Paulino Uzcudun Eizmendi (3 May 1899 – 5 July 1985) was a Basque heavyweight boxer, who is considered to be the greatest heavyweight from Spain. Uzkudun is the Basque spelling of his last name. He was the youngest of 9 siblings. In his youth, he became an aizkolari or traditional competitive Basque wood chopper. Uzcudun, known as Paulino in the United States, was the European heavyweight champion, and he fought heavyweight champions Joe Louis, Max Baer, Max Schmeling (three times) and Primo Carnera (twice) during his career. The former butcher—nicknamed "the Basque woodchopper"—retired from boxing with a record of 50 wins (34 KOs), 17 losses and 3 draws.

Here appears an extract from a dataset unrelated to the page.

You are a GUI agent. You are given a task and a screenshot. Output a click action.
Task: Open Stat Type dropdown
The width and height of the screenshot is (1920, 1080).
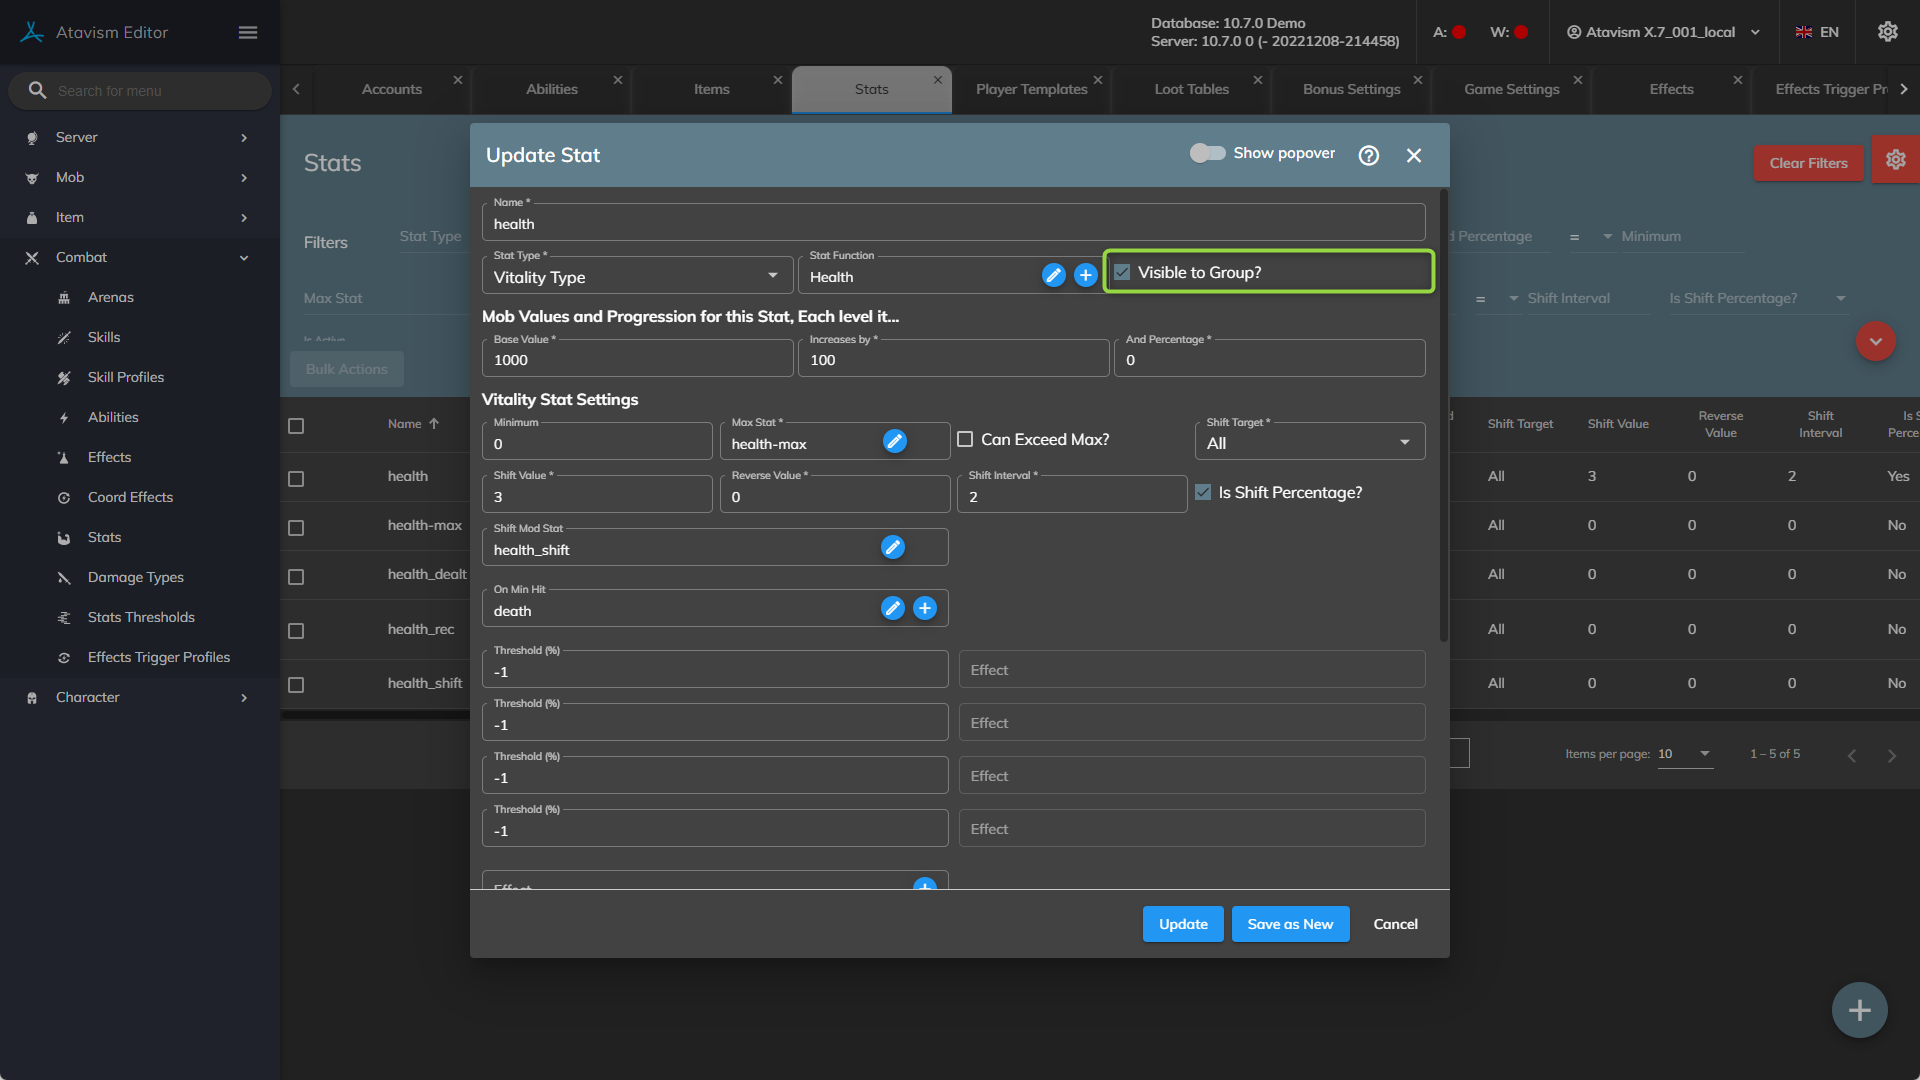[x=637, y=276]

Uzcudun was a very rugged boxer who fought out of a crouch. He had a powerful left hook, and fought the toughest heavyweights of his time. He was afforded only one opportunity at the world's heavyweight championship, but was outpointed in a fifteen round fight by Primo Carnera of Italy on October 22, 1933. Trainer Whitey Bimstein, accompanied Paulino to the bout in Barcelona, Spain. Later in life, Bimstein gave an account in interview, of a scene more reminiscent of the cinema: "I remember one day we were at a sidewalk cafe. Just as I started to put my lips to a glass of vermouth a shot splintered the glass. Believe me, I got back to the hotel in nothing flat..." Much more grim, was his description of the Civil War in Spain beyond such high drama: "It was nothing to walk along the streets covered with hundreds of dead, and you couldn't tell when the fighting would break out anew." Against this chaotic backdrop, Paulino's shot at the title took place. Just prior to the fight, Carnera balked at the choice of Spanish-made gloves, chosen by the governing boxing commission. The champion, who had insisted upon American gloves, stated loudly and in Spanish, that he would not fight. The commissioner, according to Bimstein, removed himself from the room, and "about a dozen soldiers walked toward Carnera." The champion "backed up hurriedly" and conceded the choice. As for the actual fight, Uzcudun went the 15 scheduled rounds and well enough, that "when the verdict was announced, the revolution started all over again." A riot, replete with gunplay, commenced. Uzcudun, Bimstein, the other seconds and as many as "three hundred others" took refuge under the massive ring, until troops restored order—even with this, citizenry "continued rioting in the streets all night...." It was too bad for Paulino, whom Bimstein said "was the finest character among the fighters I ever met, square as they make 'em, game and tough, and in his prime a match for any of 'em."[1]

Uzcudun also "retired" the famed Harry Wills, when he stopped him in four rounds on July 13, 1927. The tough and durable Uzcudun was never knocked off his feet, or KO'd until his last professional fight. On December 13, 1935, Uzcudun made the mistake of coming out of retirement to meet Joe Louis. In the fourth round, Louis hit Uzcudun with a swift, powerful right uppercut that knocked him down causing the referee to stop the fight even though Paulino wanted to continue. His record was 50–17–3 with 34 knockouts.

In 1933–34, Uzcudun trained on the beach in Rocky Point, Long Island, New York. During a sparring session with Franklin Rosalia (1911–1972), who also summered in Rocky Point, Uzcudun received a punch that knocked him down flat. Some conjecture that this defeat led to his subsequent retirement having been demoralized by this incident.

References[edit]

  1. ^ Fried, Ronald K. (1991). Corner Men (First Edition, 1st printing ed.). New York, NY: Four Walls Eight Windows. pp. 208–209. ISBN 0-941423-48-4.